You do not even need to rig up such a posterboard exercise, really; just think about your rapidly obsolescing phonograph. Pretend that the needle that passively follows the groove in the record is in fact constrained to move from the edge of the record to the center of the record in an almost straight line relative to the underlying stationary phonograph structure. The needle makes a spiral path on the record, with curvature as described in the two foregoing experiments.
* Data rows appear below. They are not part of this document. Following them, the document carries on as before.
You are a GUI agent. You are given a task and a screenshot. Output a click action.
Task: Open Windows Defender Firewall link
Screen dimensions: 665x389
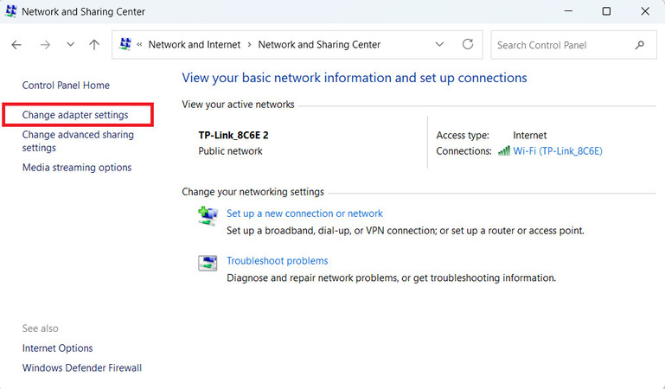(x=82, y=368)
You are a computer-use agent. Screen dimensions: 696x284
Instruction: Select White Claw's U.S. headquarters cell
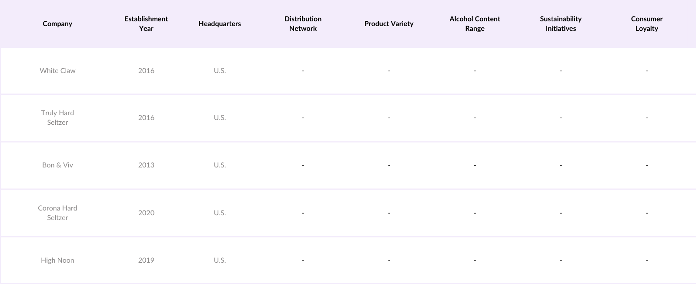click(220, 70)
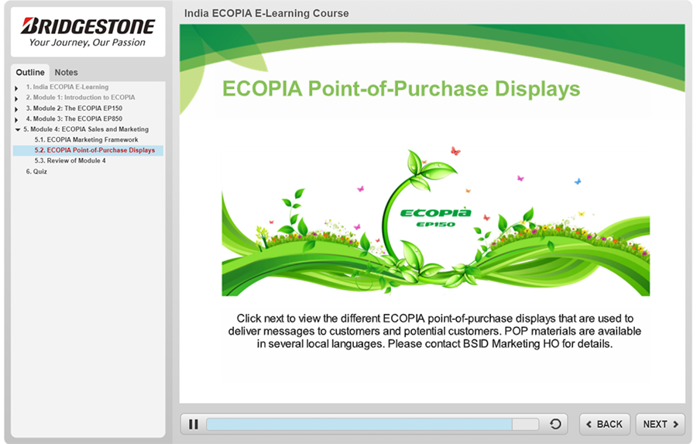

And incidentally, this phonograph exercise shows conclusively that the curving arc is not exactly circular: the curvature is tighter along parts of the path located closer to the axis of rotation. That is basically because the velocity of the moving object (the needle) relative to the rotating surface (the record) decreases as the needle makes its way toward the center of the record. Why? Because the speed of the needle relative to the fixed stars is constant but the velocity of points on the record increases from zero at the center to a maximum at the outer edge.
But back to the big turntable: have your assistant roll a marker sphere onto the turntable while you are riding on the turntable. Watch the ball as it rolls and leaves its curving track. It will look to you as though some mysterious sideways force is continuously acting on the ball normal to its path to push it off its course. Something seems to be wrong with Newton’s first law, which tells you that the ball should be moving in a straight line at constant speed. You know what the problem is, of course: the fictitious side force is an artifact of your observation of the ball from the standpoint of the rotating turntable. If you reoccupied your perch and rolled a clean, bright, chalkless ball onto the dimly lit black surface of the turntable, you would see the ball roll in a nice straight line! The fictitious side force that seems to act on moving bodies in a rotating environment is called the Coriolis force, after the nineteenth-century French mathematician who first analyzed the effect. And the apparent acceleration of the sphere (it is a radial acceleration, not a tangential acceleration, in that only the direction changes, not the speed) is called the Coriolis acceleration. The entire effect is called the Coriolis effect.
What is the relevance of this demonstration to the motion of fluids? You could produce all kinds of fluid flows right on the surface of that turntable, by using that surface as your fluid dynamics laboratory: flow in an open channel, a free-convective flow in a big dishpan, or even just a sheet of water flowing freely across the surface of the turntable. In each case, every tiny element of the flowing fluid is subjected to that same Coriolis force. For the right combinations of fluid speeds and rotation rates, the Coriolis effect would have profound consequences for the pattern of fluid movement.